Jon Kingsdale, the founding director of the Massachusetts Connector exchange, “critically examines the rationales that have been offered for a SHOP exchange,” states a short summary of his article in the journal. “The primary reason that small businesses do not offer health insurance to their employees, he argues, is not lack of availability, because there is in fact a thriving commercial market for small-group coverage. Rather, it is cost. Unless exchanges can make a business case for their ability to bring down the cost of insurance, they will not succeed.” Another article by research analysts at the Urban Institute “analyze[s] several key design options being considered, using the Urban Institute’s Health Insurance Policy Simulation Model: creating separate versus merged small-group and nongroup markets, eliminating age rating in these markets, removing the small-employer credit, and setting the maximum number of employees for firms in the small-group market at 50 versus 100 workers.” The authors find that “merging the small-group and nongroup markets would result in 1.7 million more people nationwide participating in the exchanges and, because of greater affordability of nongroup coverage, approximately 1.0 million more people being insured than if the risk pools were not merged.”
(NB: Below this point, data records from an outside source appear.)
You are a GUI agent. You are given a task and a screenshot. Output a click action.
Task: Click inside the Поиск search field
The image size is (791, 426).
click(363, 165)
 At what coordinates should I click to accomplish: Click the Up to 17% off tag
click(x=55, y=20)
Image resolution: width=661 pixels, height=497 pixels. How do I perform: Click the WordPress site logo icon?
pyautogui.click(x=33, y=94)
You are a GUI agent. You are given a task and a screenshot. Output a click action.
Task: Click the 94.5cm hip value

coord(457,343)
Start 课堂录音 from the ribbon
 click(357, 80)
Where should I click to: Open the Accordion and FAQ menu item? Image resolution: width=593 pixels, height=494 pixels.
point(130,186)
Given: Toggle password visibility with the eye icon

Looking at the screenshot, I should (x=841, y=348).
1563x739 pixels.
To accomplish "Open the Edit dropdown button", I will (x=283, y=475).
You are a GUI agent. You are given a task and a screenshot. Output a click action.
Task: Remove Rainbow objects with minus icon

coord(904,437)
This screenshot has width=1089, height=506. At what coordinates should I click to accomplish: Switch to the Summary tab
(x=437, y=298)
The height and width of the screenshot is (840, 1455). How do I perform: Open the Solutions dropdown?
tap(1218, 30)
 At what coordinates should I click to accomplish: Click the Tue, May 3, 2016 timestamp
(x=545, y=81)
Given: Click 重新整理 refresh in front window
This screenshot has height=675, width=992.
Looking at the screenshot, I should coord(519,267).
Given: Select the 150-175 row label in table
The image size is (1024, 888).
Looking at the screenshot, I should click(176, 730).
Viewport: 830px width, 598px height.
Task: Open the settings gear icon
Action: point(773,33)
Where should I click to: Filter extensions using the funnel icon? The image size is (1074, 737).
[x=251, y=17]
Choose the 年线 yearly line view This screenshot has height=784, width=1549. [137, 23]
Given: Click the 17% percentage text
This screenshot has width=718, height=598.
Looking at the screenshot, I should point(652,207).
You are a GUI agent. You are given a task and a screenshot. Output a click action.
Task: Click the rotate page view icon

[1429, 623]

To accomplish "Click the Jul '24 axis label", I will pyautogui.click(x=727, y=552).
In another paper, Terry Gardiner of the Small Business Majority writes about “Past and current exchanges provide valuable insights into the role exchanges can play, services they can offer, and design features that can make them successful.” In his brief, William Kramer of the Pacific Business Group on Health touches upon whether employers will move part-time workers and retirees into the exchanges. Researchers at the Johns Hopkins School of Public Health describe "why the Affordable Care Act could lead to favorable or adverse risk selection across plans. It reviews provisions in the act and recent proposed regulations intended to mitigate the problem of risk selection.” Finally, an article by Mark Hall of Wake Forest University explores the issue of stop-loss coverage, “which self-funded employers rely on to protect their businesses from catastrophic medical costs incurred by one or more insured workers.” Hall argues that “Aspects of the reform law could motivate small businesses to self-insure, rather than participate in state-regulated markets either inside or outside the new health insurance exchanges. If younger or healthier groups self-insure, premiums for insured plans might rise to an extent that could seriously impair the regulated market,” and advocates for state regulation of stop-loss coverage.